Membre de la Commission
des finances de
l’Assemblée nationale.



Membre de la mission d’information d’évaluation et de contrôle des politiques publiques et vice-président
du groupe d’amitié France-Chine.


Mon
engagement

«  Je suis Médecin, acupuncteur, une spécialité qui appréhende l’homme dans sa globalité et dans son environnement ce qui m’a naturellement conduit vers l’écologie en 1988.

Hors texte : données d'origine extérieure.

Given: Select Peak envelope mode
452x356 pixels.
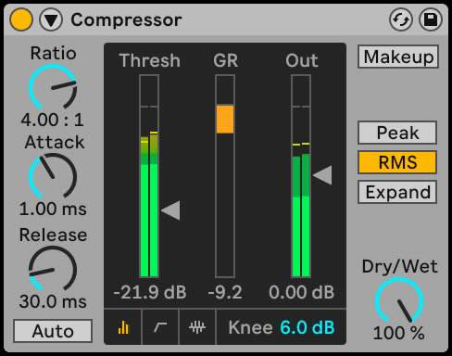Looking at the screenshot, I should coord(397,133).
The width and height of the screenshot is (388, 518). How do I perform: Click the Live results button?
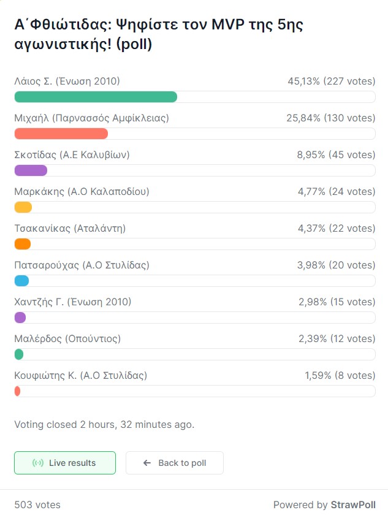coord(65,463)
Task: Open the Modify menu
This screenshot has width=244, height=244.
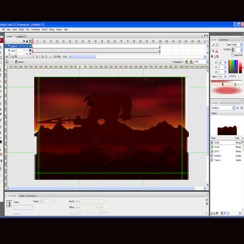Action: tap(21, 29)
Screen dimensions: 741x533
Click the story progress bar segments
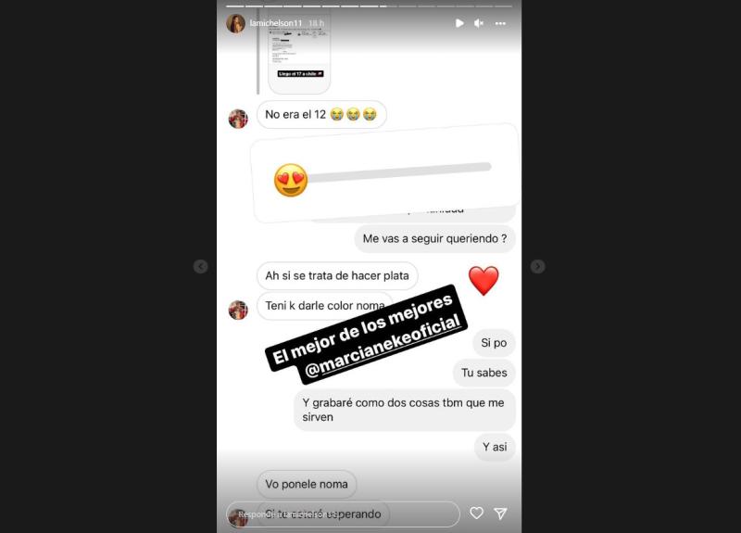[x=369, y=6]
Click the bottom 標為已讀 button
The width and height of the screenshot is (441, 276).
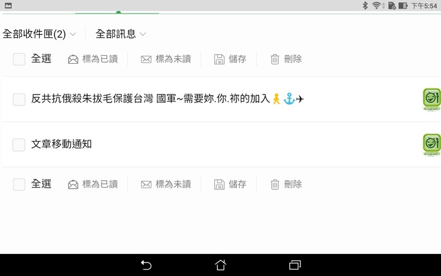[93, 185]
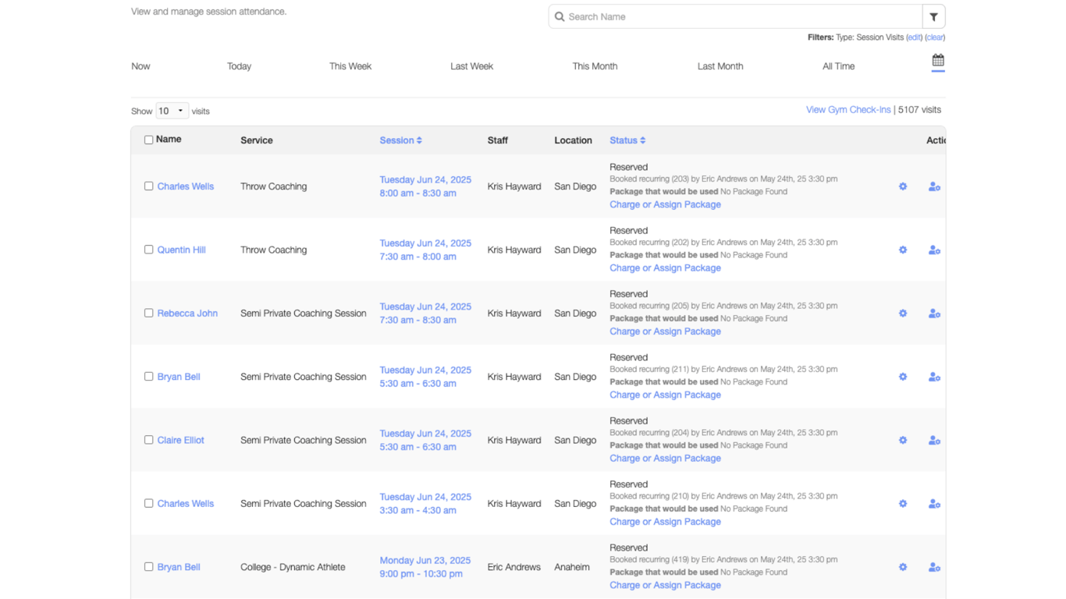Screen dimensions: 1066x599
Task: Open settings gear for Charles Wells's Throw Coaching visit
Action: click(x=903, y=186)
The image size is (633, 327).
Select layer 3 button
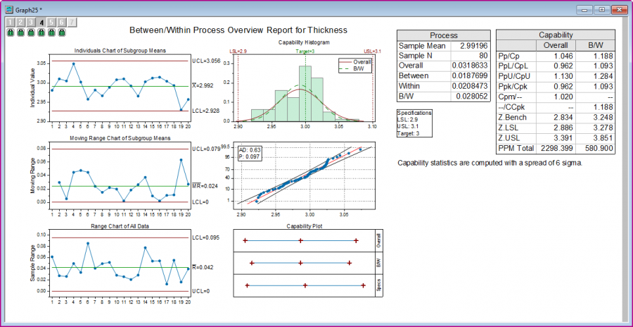[31, 23]
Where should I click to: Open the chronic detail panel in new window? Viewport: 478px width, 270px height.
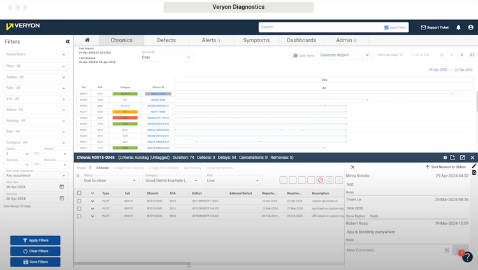coord(453,157)
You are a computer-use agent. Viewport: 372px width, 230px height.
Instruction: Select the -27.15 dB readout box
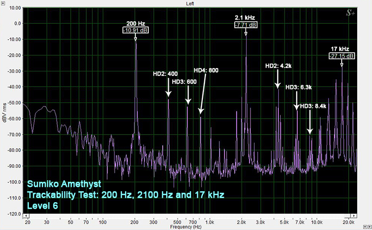(x=342, y=56)
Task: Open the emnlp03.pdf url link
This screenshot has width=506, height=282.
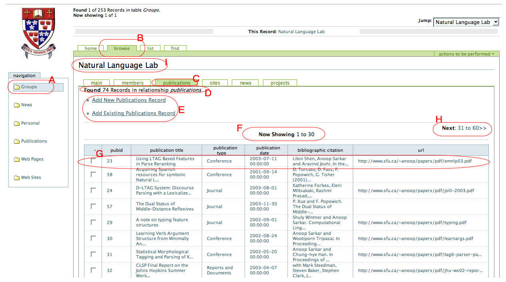Action: tap(414, 161)
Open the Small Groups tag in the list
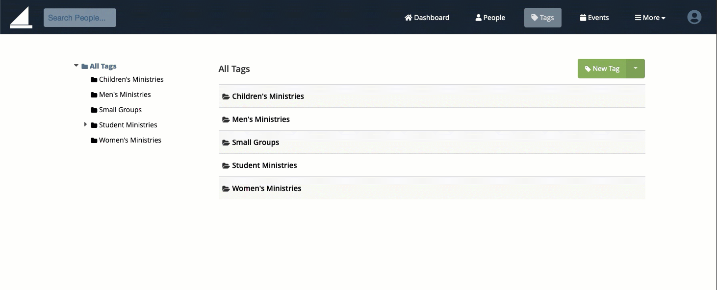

J’ai été douze ans porte-parole des Verts de Franche-Comté ; successivement conseiller municipal de Besançon, Conseiller régional de Franche-Comté, Adjoint au Maire de Besançon en charge de l’énergie et des espaces verts, Président du syndicat de traitement des déchets (SYBERT), Vice-Président du Conseil général du Doubs en charge du développement durable puis du logement.

Député Europe Ecologie – Les Verts de 2012 à 2017 dans le cadre d’un accord EELV/PS, membre de la Commission des finances à l’Assemblée nationale, je me suis engagé sur la réforme fiscale, l’optimisation fiscale agressive et la fiscalité écologique ; j’étais rapporteur spécial sur la sécurité alimentaire.

J’ai été réélu en juin 2017 avec 62% des voix sous l’étiquette " écologiste – majorité présidentielle ". 

Je poursuis mon travail au sein de la commission des finances Je suis bien décidé à poursuivre la bataille contre la fraude et l’évasion fiscales pour réguler la mondialisation ultralibérale. Emmanuel Macron connaît mon engagement sur cette bataille décisive pour ne pas faire peser une pression fiscale excessive sur les ménages et les entreprises, ainsi que sur l’action publique. Je suis également rapporteur du projet de loi de finances de la sécurité sociale (PLFSS).

Je continue à m’investir avec nos chefs d’entreprises, nos artisans, nos paysans, nos commerçants, nos associations, nos communes et intercommunalités, les institutions pour favoriser toutes les initiatives qui dynamisent le territoire et permettent de conserver au niveau local l’emploi et la valeur ajoutée.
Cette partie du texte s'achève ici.